3. Prioritize your to-dos
You’ve got a vacation coming up and a to-do list a mile long. Prioritizing your tasks can help you get the most important things done before you head out for your holiday break. Focus on the most important items first and try not to get caught up in the small stuff and distracting, last-minute projects.
“The psychological relief of clearing your mental clutter and then removing some burdens is immense,” productivity expert Casey Moore told Forbes. “It makes your holidays more joyful and energizes you to accomplish your front burner tasks.”
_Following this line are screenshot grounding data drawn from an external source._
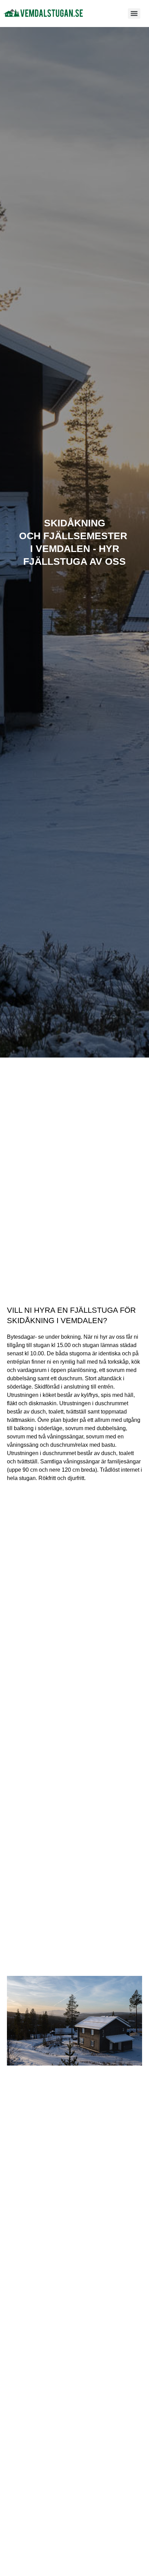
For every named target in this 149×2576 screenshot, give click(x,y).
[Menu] (134, 13)
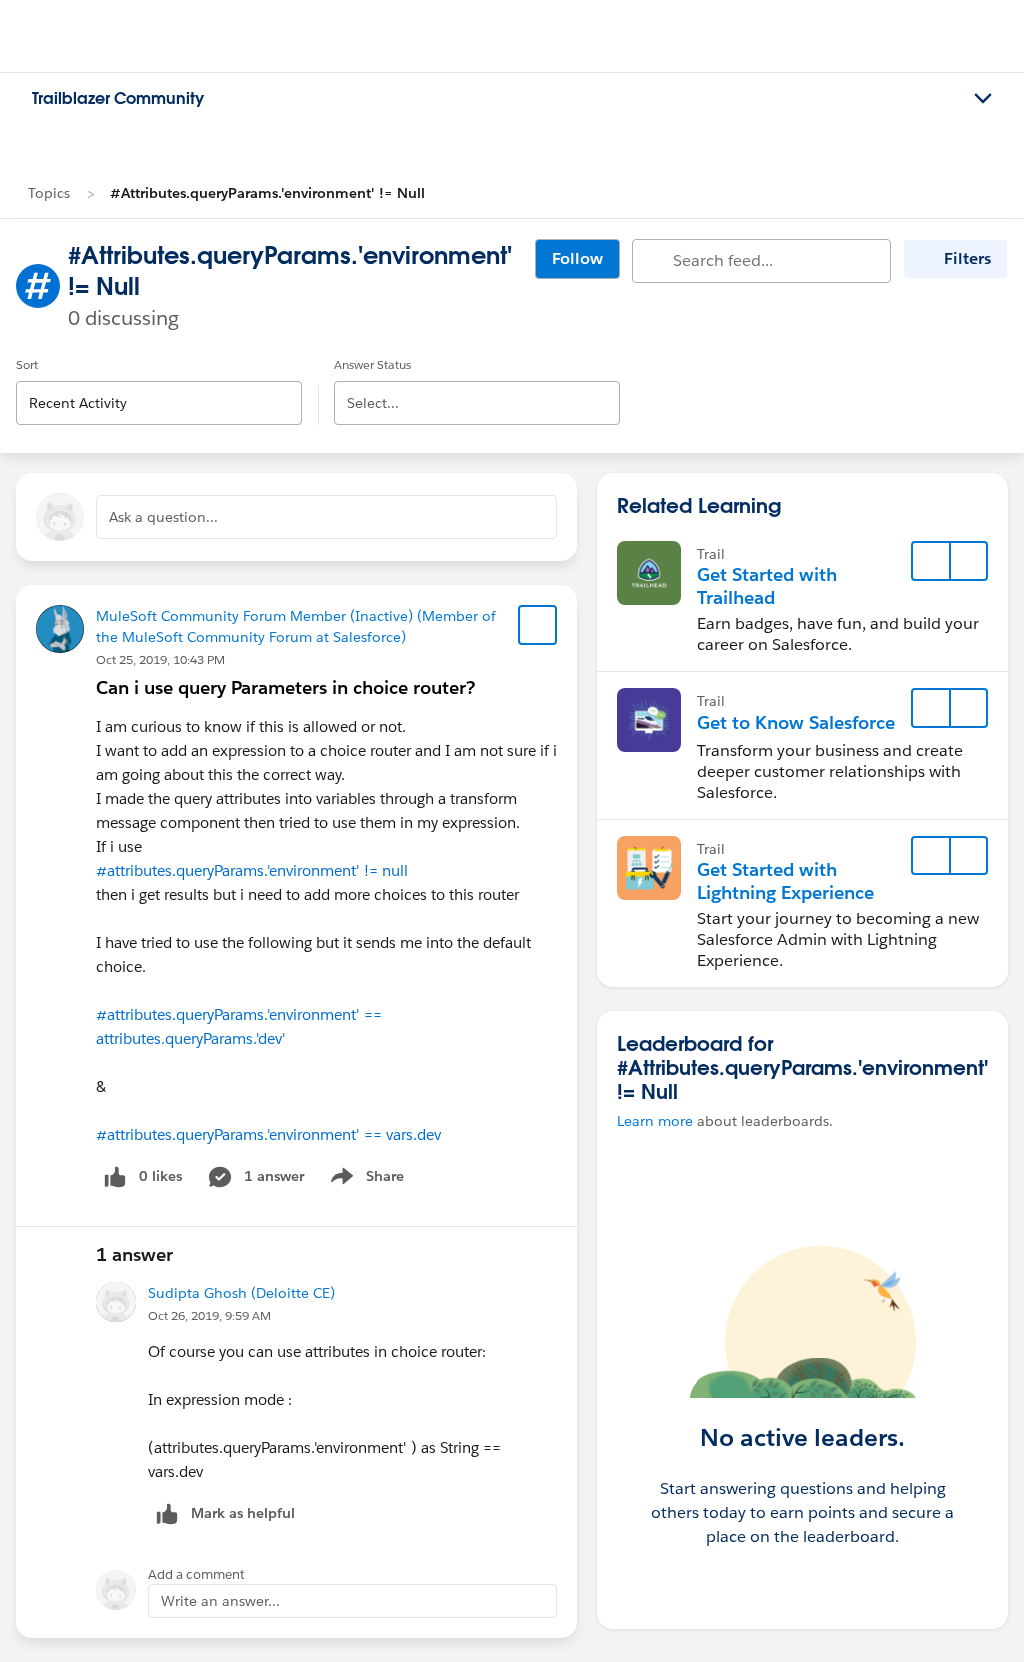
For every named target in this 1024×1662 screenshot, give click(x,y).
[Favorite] (538, 625)
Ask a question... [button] (163, 517)
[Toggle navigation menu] (983, 99)
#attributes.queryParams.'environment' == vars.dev (268, 1134)
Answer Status (372, 364)
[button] (968, 561)
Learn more (655, 1121)
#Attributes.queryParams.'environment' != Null (267, 193)
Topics (49, 193)
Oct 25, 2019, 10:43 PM (160, 659)
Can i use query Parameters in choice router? (285, 687)
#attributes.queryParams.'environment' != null (252, 870)
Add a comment (196, 1574)
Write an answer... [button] (220, 1601)
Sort (27, 364)
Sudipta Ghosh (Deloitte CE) (241, 1293)
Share (364, 1180)
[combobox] (159, 386)
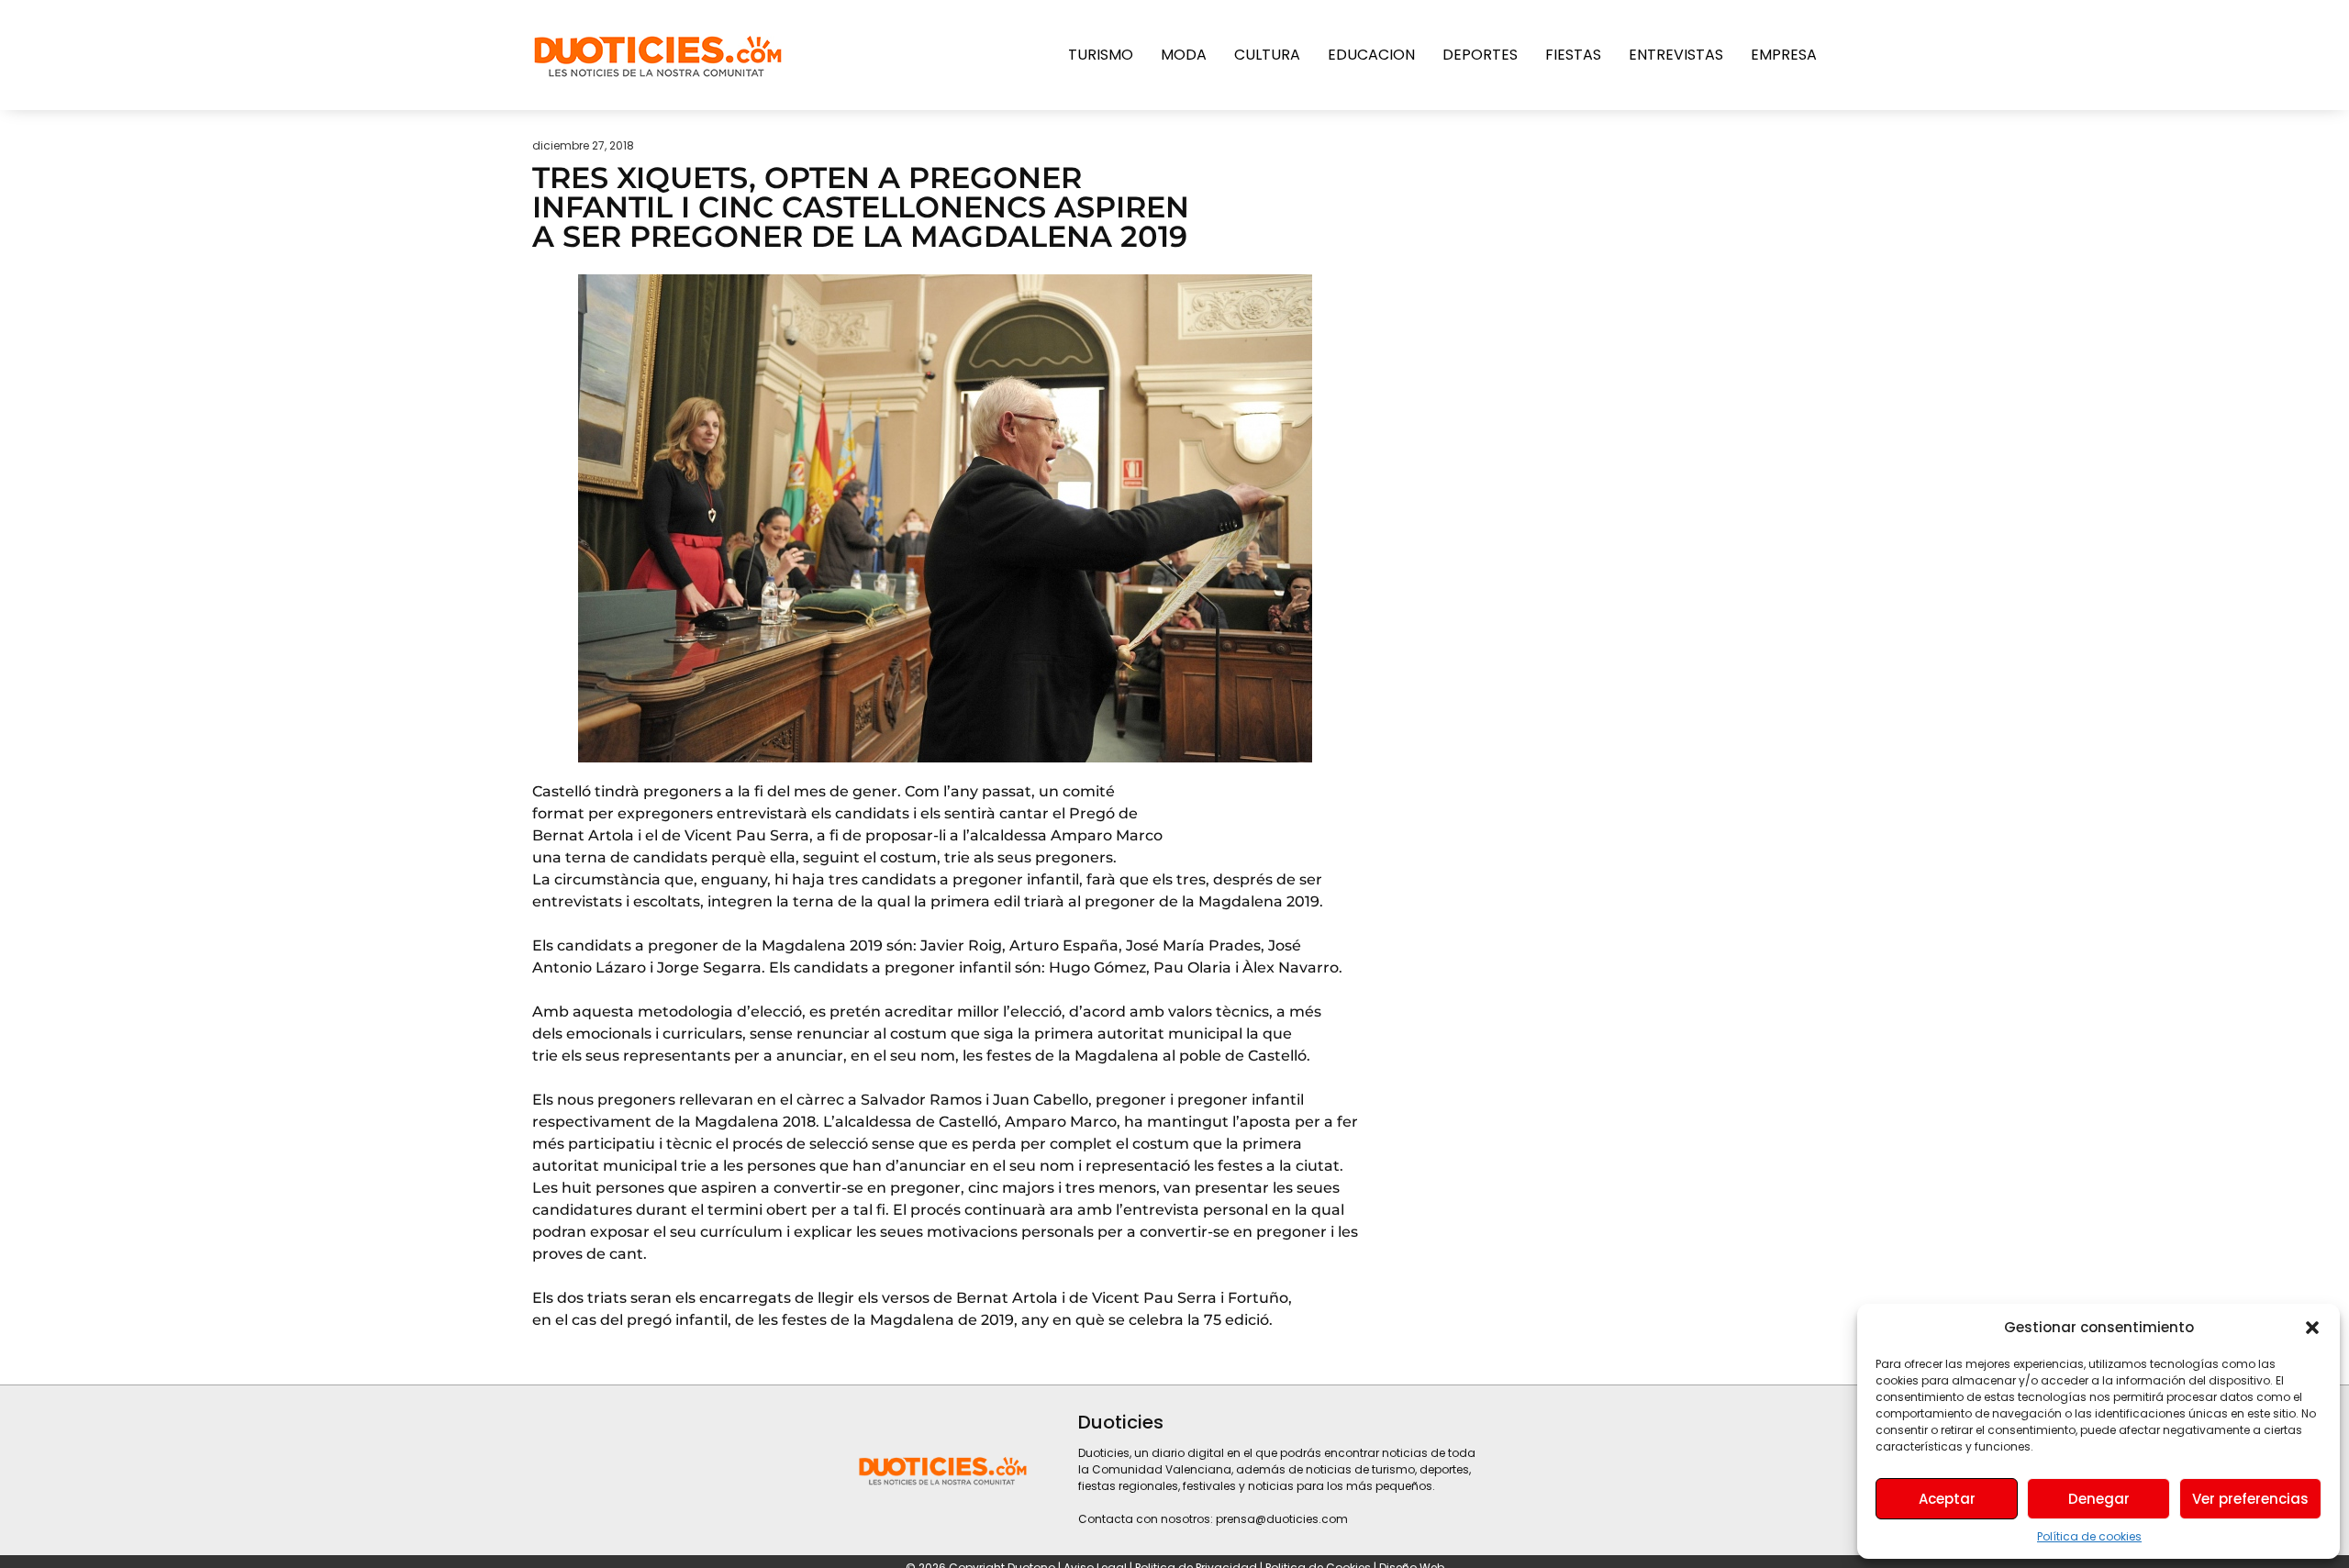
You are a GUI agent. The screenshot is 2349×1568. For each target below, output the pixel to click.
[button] (2312, 1327)
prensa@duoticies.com (1282, 1519)
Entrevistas (1676, 54)
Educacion (1371, 54)
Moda (1184, 54)
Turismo (1100, 54)
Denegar (2099, 1498)
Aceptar (1947, 1498)
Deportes (1480, 54)
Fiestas (1573, 54)
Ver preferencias (2250, 1498)
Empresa (1784, 54)
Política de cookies (2089, 1536)
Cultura (1267, 54)
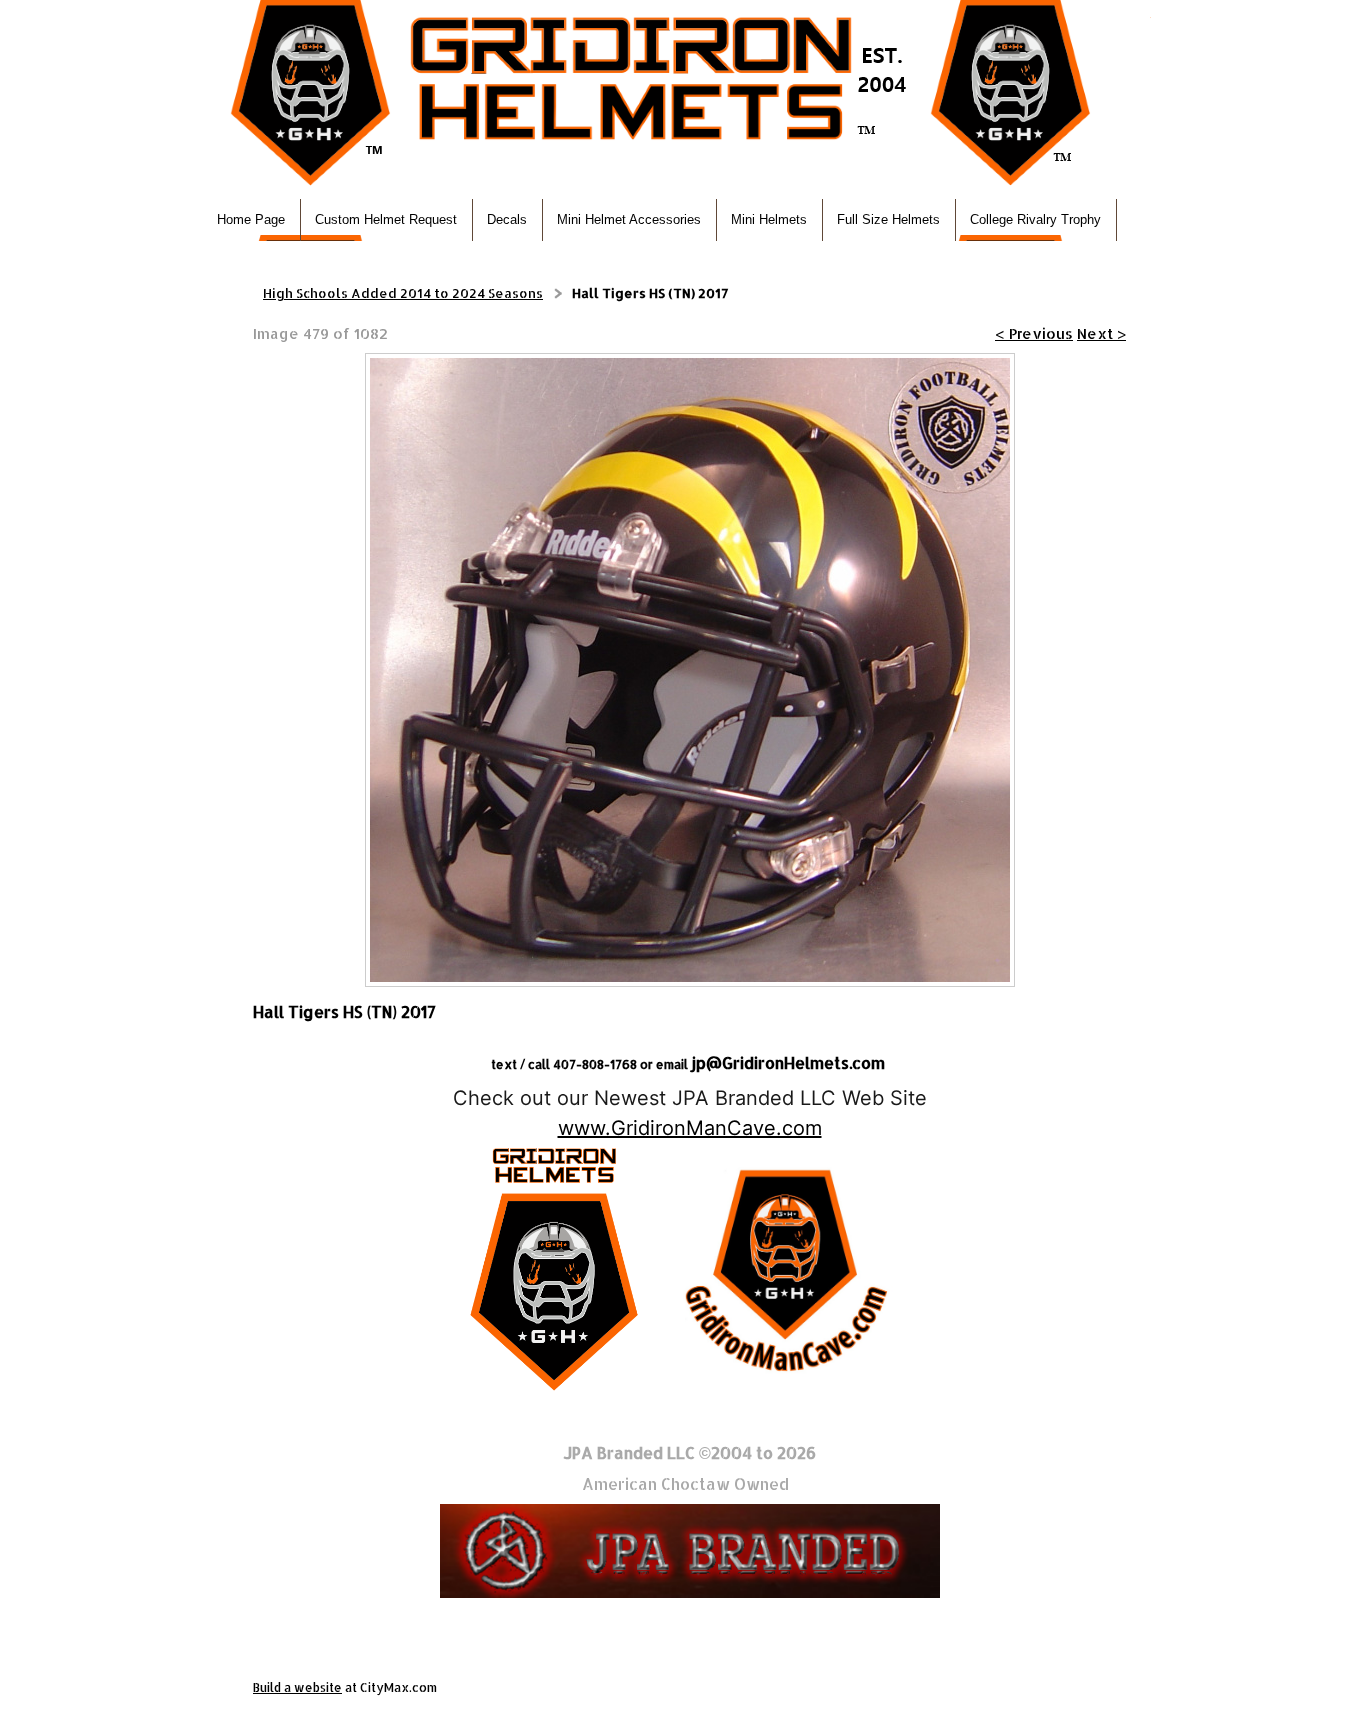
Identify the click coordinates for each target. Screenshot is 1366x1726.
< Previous (1034, 333)
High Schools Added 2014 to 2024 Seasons (403, 293)
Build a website (297, 1687)
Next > (1101, 333)
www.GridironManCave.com (690, 1128)
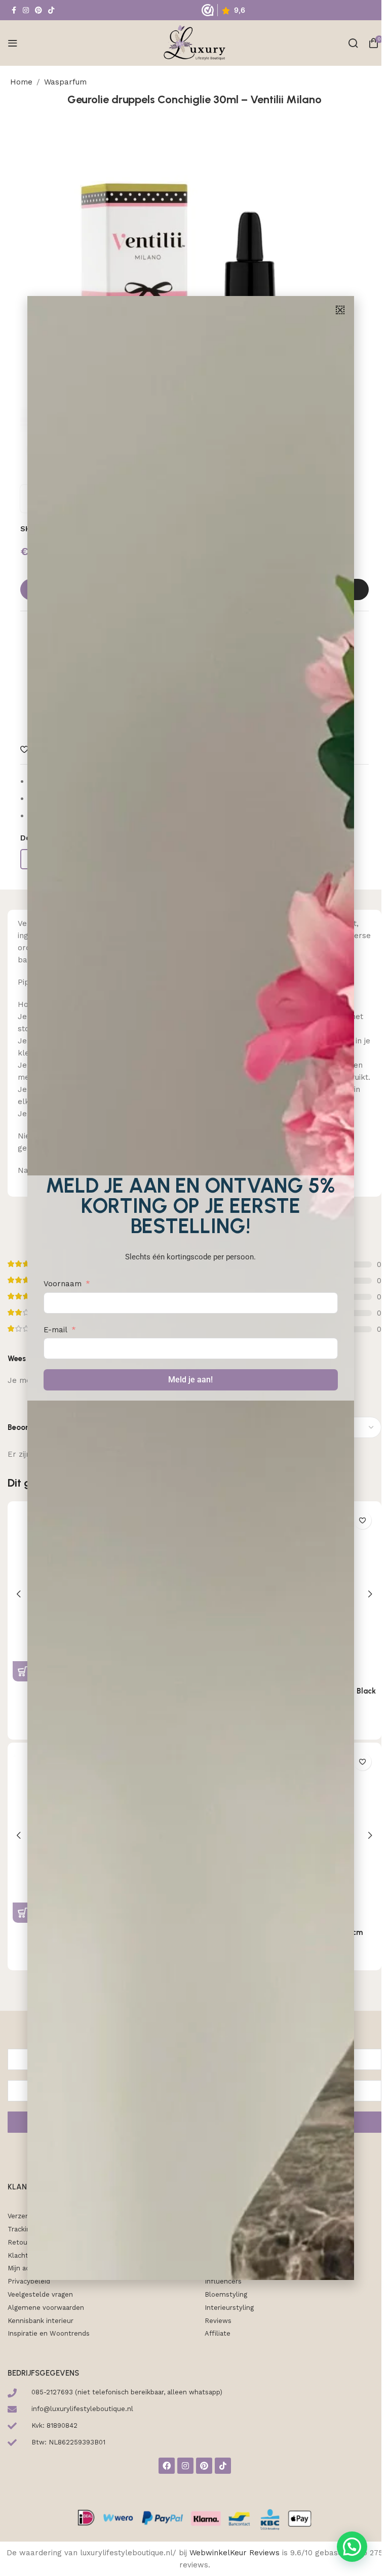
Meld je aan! (190, 1379)
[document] (190, 1288)
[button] (340, 310)
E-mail (55, 1329)
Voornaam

Another tip: Write tomorrow’s to-do list before you leave the office for the day. You’ll be able to hit the ground running the next morning and may even be able to cut the amount of time you spend worrying about work when you’re not on the clock.
4. Curb online shopping
Roughly half of workers surveyed by CareerBuilder in 2014 said they planned to do some online holiday shopping while at the office, and 10% of senior-level employees said they’d probably waste three hours or more browsing for gifts. While the lure of a Cyber Monday deal can be hard to resist, spending too much time scratching items off your shopping list or booking holiday travel can seriously cut into your work productivity. Limit your shopping time to your lunch hour or save the browsing for when you’re at home.
5. Get in the spirit
Don’t be a Grinch this holiday season. Happy workers are 12% more productive than unhappy workers, a study by researchers at the University of Warwick found. So, if draping your cubicle with tinsel or listening to Christmas tunes on repeat puts a smile on your face, don’t hold back. It may well improve the quality of your work. When you’re feeling overwhelmed by the hustle and bustle, take a few minutes for yourself and there’s a good chance you’ll return to your desk more motivated than before.
“The driving force seems to be that happier workers use the time they have more effectively, increasing the pace at which they can work without sacrificing quality,” Daniel Sgroi, the economist who conducted the study, said in a statement.